Stored data Block Start

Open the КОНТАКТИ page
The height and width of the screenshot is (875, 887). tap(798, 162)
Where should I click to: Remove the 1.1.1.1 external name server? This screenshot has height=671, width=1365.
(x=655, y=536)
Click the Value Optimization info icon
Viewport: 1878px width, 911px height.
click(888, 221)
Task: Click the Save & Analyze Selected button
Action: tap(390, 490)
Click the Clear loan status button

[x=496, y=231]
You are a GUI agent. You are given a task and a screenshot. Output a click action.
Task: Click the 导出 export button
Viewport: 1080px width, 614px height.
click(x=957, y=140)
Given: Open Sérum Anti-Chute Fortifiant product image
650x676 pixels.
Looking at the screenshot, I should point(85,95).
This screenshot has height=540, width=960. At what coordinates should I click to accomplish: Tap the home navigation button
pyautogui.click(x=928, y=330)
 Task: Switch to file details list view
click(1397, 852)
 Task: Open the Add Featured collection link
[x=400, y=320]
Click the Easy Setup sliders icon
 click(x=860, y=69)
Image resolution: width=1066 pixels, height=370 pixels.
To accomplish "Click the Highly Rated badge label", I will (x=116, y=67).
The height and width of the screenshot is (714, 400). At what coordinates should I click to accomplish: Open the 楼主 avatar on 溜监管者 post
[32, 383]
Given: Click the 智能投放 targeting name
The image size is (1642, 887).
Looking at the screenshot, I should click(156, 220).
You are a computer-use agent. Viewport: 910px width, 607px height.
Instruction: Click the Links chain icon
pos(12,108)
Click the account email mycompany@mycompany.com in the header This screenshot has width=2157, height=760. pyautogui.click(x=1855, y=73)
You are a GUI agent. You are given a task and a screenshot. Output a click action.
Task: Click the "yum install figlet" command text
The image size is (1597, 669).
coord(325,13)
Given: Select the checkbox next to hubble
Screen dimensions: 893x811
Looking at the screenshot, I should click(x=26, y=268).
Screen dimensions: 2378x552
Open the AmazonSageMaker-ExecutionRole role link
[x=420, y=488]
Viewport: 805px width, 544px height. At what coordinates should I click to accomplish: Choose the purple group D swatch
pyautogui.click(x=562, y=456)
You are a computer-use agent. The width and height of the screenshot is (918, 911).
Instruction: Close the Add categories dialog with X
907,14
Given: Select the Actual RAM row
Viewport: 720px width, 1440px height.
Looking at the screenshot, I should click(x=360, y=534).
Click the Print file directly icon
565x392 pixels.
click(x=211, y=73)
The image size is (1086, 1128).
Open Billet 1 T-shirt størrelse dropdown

Stored data Block End

-- Work task --
Nothing but the lines from the one with "Screen dimensions: 893x811" through the last line of the entries should be repeated, and those exactly.

-- Task response --
Screen dimensions: 893x811
Looking at the screenshot, I should click(x=26, y=268).
Screen dimensions: 2378x552
Open the AmazonSageMaker-ExecutionRole role link
[x=420, y=488]
Viewport: 805px width, 544px height. At what coordinates should I click to accomplish: Choose the purple group D swatch
pyautogui.click(x=562, y=456)
You are a computer-use agent. The width and height of the screenshot is (918, 911).
Instruction: Close the Add categories dialog with X
907,14
Given: Select the Actual RAM row
Viewport: 720px width, 1440px height.
Looking at the screenshot, I should click(x=360, y=534).
Click the Print file directly icon
565x392 pixels.
click(x=211, y=73)
The image size is (1086, 1128).
Open Billet 1 T-shirt størrelse dropdown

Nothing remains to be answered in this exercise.